= Task =
Nothing but the lines from the start of the records through the line that contains "Select Quick Access Toolbar in Excel Options" is to be copied, and each is to be copied exactly.

= Records shown =
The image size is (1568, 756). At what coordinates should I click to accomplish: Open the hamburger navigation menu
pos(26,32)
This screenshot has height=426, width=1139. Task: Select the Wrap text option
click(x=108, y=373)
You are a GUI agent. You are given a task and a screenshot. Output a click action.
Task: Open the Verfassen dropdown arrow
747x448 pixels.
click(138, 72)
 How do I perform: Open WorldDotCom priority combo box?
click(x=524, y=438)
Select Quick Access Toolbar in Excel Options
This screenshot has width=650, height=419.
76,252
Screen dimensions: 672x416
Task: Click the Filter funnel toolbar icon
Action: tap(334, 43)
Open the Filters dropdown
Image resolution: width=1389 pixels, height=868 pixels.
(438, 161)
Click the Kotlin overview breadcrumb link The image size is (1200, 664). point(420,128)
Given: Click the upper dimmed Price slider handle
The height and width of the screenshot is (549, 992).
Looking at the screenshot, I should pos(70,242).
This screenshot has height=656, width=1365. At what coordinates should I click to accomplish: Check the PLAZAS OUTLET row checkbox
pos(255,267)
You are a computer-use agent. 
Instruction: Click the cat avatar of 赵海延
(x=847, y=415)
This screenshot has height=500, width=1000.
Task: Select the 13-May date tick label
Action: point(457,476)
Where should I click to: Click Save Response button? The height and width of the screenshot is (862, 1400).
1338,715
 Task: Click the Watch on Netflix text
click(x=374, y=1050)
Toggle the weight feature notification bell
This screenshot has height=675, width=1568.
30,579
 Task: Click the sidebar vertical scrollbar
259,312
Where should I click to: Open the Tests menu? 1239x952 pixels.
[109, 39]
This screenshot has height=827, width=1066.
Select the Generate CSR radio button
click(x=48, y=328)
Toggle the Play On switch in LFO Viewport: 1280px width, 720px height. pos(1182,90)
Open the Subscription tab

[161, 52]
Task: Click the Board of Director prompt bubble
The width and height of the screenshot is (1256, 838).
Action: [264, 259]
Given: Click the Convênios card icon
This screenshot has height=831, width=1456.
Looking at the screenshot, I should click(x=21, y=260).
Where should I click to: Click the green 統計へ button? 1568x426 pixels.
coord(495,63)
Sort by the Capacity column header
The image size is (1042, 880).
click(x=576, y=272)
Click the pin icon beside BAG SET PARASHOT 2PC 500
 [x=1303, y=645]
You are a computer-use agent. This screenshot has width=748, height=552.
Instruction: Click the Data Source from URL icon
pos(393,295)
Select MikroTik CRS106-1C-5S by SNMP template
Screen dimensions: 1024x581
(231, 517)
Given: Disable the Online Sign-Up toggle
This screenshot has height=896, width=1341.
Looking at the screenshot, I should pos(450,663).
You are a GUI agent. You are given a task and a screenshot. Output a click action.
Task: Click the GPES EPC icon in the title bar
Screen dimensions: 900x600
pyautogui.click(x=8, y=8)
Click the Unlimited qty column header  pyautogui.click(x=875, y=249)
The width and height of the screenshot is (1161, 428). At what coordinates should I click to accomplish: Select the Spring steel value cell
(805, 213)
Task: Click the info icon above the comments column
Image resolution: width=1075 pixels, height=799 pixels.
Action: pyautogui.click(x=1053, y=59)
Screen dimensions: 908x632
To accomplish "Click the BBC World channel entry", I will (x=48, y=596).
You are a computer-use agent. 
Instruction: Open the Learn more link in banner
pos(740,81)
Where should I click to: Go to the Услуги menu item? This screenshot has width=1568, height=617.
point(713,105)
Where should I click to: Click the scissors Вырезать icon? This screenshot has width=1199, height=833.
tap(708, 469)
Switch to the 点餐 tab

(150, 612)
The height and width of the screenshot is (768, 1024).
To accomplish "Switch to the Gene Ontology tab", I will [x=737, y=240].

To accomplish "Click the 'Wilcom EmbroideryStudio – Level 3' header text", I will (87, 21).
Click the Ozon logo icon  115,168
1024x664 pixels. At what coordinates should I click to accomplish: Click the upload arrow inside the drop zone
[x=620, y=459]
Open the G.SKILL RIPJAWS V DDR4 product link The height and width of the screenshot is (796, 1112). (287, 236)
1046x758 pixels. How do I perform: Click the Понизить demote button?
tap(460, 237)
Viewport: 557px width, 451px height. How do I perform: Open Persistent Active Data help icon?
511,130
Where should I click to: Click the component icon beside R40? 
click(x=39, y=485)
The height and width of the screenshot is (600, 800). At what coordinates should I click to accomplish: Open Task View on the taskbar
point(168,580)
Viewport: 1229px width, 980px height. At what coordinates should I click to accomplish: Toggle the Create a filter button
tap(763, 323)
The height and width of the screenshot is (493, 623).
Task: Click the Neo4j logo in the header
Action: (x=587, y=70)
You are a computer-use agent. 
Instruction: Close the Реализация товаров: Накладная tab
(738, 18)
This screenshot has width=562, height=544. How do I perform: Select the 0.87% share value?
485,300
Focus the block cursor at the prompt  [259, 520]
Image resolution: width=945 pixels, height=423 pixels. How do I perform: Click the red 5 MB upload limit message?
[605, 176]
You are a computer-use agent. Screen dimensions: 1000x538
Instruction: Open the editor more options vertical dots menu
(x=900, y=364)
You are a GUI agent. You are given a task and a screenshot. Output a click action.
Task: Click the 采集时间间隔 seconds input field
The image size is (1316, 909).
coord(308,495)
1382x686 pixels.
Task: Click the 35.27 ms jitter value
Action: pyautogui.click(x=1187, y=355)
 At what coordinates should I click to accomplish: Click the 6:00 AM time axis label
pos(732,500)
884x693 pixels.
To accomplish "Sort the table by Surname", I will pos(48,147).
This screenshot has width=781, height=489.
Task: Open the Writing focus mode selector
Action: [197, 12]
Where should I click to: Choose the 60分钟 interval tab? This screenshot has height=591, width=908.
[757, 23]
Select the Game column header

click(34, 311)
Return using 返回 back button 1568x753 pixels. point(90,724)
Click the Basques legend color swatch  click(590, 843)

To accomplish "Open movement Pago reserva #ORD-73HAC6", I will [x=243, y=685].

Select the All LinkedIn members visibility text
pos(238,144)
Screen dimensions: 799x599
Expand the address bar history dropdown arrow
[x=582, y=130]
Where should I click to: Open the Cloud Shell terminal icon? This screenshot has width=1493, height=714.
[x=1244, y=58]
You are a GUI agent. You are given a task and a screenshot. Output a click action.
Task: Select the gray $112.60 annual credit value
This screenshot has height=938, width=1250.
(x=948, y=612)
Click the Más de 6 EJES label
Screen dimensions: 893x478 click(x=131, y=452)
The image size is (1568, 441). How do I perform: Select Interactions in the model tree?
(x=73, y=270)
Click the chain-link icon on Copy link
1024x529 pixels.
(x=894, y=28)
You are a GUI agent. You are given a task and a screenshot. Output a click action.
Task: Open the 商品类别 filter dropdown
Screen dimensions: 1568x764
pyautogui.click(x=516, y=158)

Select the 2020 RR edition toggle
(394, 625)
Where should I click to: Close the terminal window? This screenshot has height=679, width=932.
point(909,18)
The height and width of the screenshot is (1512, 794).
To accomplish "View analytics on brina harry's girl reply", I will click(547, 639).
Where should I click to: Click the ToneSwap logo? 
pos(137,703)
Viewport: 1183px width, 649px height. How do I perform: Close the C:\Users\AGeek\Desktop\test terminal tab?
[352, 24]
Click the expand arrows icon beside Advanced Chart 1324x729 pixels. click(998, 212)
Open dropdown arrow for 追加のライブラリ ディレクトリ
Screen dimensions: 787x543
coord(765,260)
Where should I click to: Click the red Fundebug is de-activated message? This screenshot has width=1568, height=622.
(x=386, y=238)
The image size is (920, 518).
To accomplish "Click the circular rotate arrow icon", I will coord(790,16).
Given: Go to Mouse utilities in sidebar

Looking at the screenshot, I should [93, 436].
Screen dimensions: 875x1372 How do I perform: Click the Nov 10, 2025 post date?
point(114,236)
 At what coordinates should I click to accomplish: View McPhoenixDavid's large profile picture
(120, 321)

= Task result =
The image size is (1568, 756). At what coordinates should I click to accomplish: Open the hamburger navigation menu
pos(26,32)
This screenshot has height=426, width=1139. Task: Select the Wrap text option
click(x=108, y=373)
You are a GUI agent. You are given a task and a screenshot. Output a click action.
Task: Open the Verfassen dropdown arrow
747x448 pixels.
click(138, 72)
 How do I perform: Open WorldDotCom priority combo box?
click(x=524, y=438)
Select Quick Access Toolbar in Excel Options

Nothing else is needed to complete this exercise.